* SOURCE MATERIAL:
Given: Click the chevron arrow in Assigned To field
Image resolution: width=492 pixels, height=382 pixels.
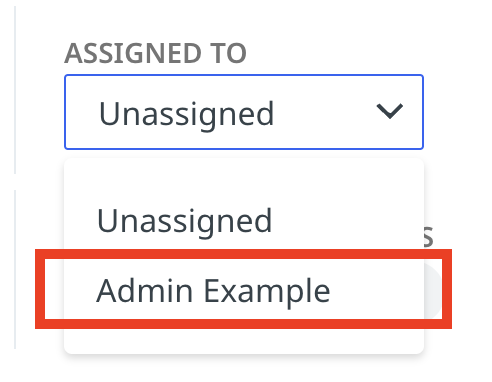Looking at the screenshot, I should (389, 111).
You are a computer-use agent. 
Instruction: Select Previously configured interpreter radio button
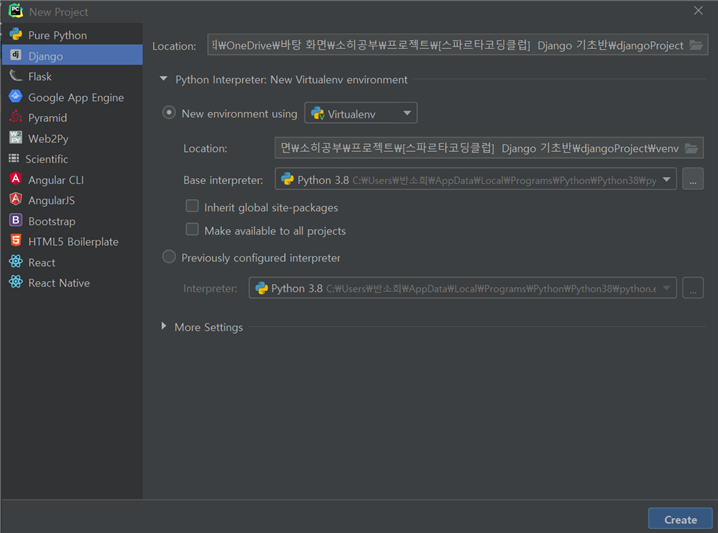[169, 256]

* AIM OF THE TASK: No pictures belong in the copy. Repeat the entries exactly.

* ANSWER FOR THE TASK:
Given: Click the chevron arrow in Assigned To field
Image resolution: width=492 pixels, height=382 pixels.
Looking at the screenshot, I should (389, 111).
You are a computer-use agent. 
Instruction: Select Previously configured interpreter radio button
[169, 256]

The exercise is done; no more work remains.